_GIVEN RECORDS_.

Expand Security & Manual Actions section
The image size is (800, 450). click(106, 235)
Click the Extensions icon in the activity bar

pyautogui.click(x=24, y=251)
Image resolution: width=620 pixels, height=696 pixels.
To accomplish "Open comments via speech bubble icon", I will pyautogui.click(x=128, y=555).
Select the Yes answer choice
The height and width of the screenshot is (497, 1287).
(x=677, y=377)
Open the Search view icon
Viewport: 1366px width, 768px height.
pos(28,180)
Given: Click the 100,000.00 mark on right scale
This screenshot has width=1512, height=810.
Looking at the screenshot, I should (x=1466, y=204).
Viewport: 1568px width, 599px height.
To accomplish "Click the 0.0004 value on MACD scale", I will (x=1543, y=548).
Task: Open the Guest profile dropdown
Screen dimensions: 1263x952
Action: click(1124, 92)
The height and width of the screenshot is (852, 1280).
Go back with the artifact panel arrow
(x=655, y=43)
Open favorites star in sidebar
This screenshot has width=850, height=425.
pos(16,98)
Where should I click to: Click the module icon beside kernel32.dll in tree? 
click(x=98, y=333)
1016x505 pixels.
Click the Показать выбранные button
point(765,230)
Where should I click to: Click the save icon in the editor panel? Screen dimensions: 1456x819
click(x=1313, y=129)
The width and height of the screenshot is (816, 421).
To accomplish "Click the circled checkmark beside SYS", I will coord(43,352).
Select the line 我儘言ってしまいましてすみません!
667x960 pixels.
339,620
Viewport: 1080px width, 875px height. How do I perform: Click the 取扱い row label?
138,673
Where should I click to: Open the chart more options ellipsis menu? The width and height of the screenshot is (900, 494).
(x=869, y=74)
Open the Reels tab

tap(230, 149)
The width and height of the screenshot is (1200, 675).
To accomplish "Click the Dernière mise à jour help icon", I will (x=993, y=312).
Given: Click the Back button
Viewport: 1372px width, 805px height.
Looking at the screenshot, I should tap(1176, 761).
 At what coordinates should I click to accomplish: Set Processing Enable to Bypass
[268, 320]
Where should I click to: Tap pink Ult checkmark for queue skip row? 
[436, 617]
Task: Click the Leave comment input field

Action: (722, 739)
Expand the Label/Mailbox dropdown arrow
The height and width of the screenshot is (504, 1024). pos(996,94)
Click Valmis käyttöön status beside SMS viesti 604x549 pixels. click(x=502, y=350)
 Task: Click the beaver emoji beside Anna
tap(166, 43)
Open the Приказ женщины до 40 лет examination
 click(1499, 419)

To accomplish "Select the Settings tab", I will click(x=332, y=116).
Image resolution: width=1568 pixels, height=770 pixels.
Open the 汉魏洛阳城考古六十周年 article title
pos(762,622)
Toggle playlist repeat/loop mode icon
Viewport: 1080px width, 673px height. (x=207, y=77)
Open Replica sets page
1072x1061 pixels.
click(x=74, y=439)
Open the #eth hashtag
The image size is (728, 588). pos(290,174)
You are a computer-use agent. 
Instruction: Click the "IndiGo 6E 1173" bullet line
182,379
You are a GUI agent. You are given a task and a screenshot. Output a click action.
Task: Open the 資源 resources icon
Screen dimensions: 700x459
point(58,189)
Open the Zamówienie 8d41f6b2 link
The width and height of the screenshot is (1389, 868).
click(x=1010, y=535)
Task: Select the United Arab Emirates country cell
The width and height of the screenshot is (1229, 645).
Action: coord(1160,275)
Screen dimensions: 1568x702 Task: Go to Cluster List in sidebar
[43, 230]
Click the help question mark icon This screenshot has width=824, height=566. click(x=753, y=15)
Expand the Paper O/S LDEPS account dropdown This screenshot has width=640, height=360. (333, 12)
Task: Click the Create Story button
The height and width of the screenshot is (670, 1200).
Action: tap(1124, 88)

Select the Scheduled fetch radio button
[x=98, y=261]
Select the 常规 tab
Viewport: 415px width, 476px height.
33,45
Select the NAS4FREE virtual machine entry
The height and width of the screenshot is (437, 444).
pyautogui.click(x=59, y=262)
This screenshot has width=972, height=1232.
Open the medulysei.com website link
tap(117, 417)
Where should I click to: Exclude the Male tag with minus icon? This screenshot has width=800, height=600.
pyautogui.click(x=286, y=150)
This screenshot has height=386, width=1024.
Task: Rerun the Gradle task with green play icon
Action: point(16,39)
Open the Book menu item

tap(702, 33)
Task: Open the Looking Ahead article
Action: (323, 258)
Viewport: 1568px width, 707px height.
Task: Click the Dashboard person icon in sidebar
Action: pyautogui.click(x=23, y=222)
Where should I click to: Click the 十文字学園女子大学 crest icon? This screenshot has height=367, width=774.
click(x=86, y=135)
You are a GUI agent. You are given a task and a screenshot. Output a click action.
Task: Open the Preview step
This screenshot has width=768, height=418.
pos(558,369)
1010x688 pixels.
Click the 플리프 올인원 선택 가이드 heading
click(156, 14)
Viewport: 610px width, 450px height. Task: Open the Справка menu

_ASSIGNED TASK_. From the first line to the last, return the material exactly.

_ANSWER TO THE EXERCISE_.
Expand Security & Manual Actions section
The image size is (800, 450). click(106, 235)
Click the Extensions icon in the activity bar

pyautogui.click(x=24, y=251)
Image resolution: width=620 pixels, height=696 pixels.
To accomplish "Open comments via speech bubble icon", I will pyautogui.click(x=128, y=555).
Select the Yes answer choice
The height and width of the screenshot is (497, 1287).
(x=677, y=377)
Open the Search view icon
Viewport: 1366px width, 768px height.
pos(28,180)
Given: Click the 100,000.00 mark on right scale
This screenshot has width=1512, height=810.
Looking at the screenshot, I should (x=1466, y=204).
Viewport: 1568px width, 599px height.
To accomplish "Click the 0.0004 value on MACD scale", I will (x=1543, y=548).
Task: Open the Guest profile dropdown
Screen dimensions: 1263x952
Action: click(1124, 92)
The height and width of the screenshot is (852, 1280).
Go back with the artifact panel arrow
(x=655, y=43)
Open favorites star in sidebar
This screenshot has width=850, height=425.
pos(16,98)
Where should I click to: Click the module icon beside kernel32.dll in tree? 
click(x=98, y=333)
1016x505 pixels.
Click the Показать выбранные button
point(765,230)
Where should I click to: Click the save icon in the editor panel? Screen dimensions: 1456x819
click(x=1313, y=129)
The width and height of the screenshot is (816, 421).
To accomplish "Click the circled checkmark beside SYS", I will coord(43,352).
Select the line 我儘言ってしまいましてすみません!
667x960 pixels.
339,620
Viewport: 1080px width, 875px height. How do I perform: Click the 取扱い row label?
138,673
Where should I click to: Open the chart more options ellipsis menu? The width and height of the screenshot is (900, 494).
(x=869, y=74)
Open the Reels tab

tap(230, 149)
The width and height of the screenshot is (1200, 675).
To accomplish "Click the Dernière mise à jour help icon", I will (x=993, y=312).
Given: Click the Back button
Viewport: 1372px width, 805px height.
Looking at the screenshot, I should tap(1176, 761).
 At what coordinates should I click to accomplish: Set Processing Enable to Bypass
[268, 320]
Where should I click to: Tap pink Ult checkmark for queue skip row? 
[436, 617]
Task: Click the Leave comment input field

Action: (722, 739)
Expand the Label/Mailbox dropdown arrow
The height and width of the screenshot is (504, 1024). pos(996,94)
Click Valmis käyttöön status beside SMS viesti 604x549 pixels. click(x=502, y=350)
 Task: Click the beaver emoji beside Anna
tap(166, 43)
Open the Приказ женщины до 40 лет examination
 click(1499, 419)

To accomplish "Select the Settings tab", I will click(x=332, y=116).
Image resolution: width=1568 pixels, height=770 pixels.
Open the 汉魏洛阳城考古六十周年 article title
pos(762,622)
Toggle playlist repeat/loop mode icon
Viewport: 1080px width, 673px height. (x=207, y=77)
Open Replica sets page
1072x1061 pixels.
click(x=74, y=439)
Open the #eth hashtag
The image size is (728, 588). pos(290,174)
You are a computer-use agent. 
Instruction: Click the "IndiGo 6E 1173" bullet line
182,379
You are a GUI agent. You are given a task and a screenshot. Output a click action.
Task: Open the 資源 resources icon
Screen dimensions: 700x459
point(58,189)
Open the Zamówienie 8d41f6b2 link
The width and height of the screenshot is (1389, 868).
click(x=1010, y=535)
Task: Select the United Arab Emirates country cell
The width and height of the screenshot is (1229, 645).
Action: coord(1160,275)
Screen dimensions: 1568x702 Task: Go to Cluster List in sidebar
[43, 230]
Click the help question mark icon This screenshot has width=824, height=566. click(x=753, y=15)
Expand the Paper O/S LDEPS account dropdown This screenshot has width=640, height=360. (333, 12)
Task: Click the Create Story button
The height and width of the screenshot is (670, 1200).
Action: tap(1124, 88)

Select the Scheduled fetch radio button
[x=98, y=261]
Select the 常规 tab
Viewport: 415px width, 476px height.
33,45
Select the NAS4FREE virtual machine entry
The height and width of the screenshot is (437, 444).
pyautogui.click(x=59, y=262)
This screenshot has width=972, height=1232.
Open the medulysei.com website link
tap(117, 417)
Where should I click to: Exclude the Male tag with minus icon? This screenshot has width=800, height=600.
pyautogui.click(x=286, y=150)
This screenshot has height=386, width=1024.
Task: Rerun the Gradle task with green play icon
Action: point(16,39)
Open the Book menu item

tap(702, 33)
Task: Open the Looking Ahead article
Action: (323, 258)
Viewport: 1568px width, 707px height.
Task: Click the Dashboard person icon in sidebar
Action: pyautogui.click(x=23, y=222)
Where should I click to: Click the 十文字学園女子大学 crest icon? This screenshot has height=367, width=774.
click(x=86, y=135)
You are a GUI agent. You are given a task and a screenshot. Output a click action.
Task: Open the Preview step
This screenshot has width=768, height=418.
pos(558,369)
1010x688 pixels.
Click the 플리프 올인원 선택 가이드 heading
click(156, 14)
Viewport: 610px width, 450px height. Task: Open the Справка menu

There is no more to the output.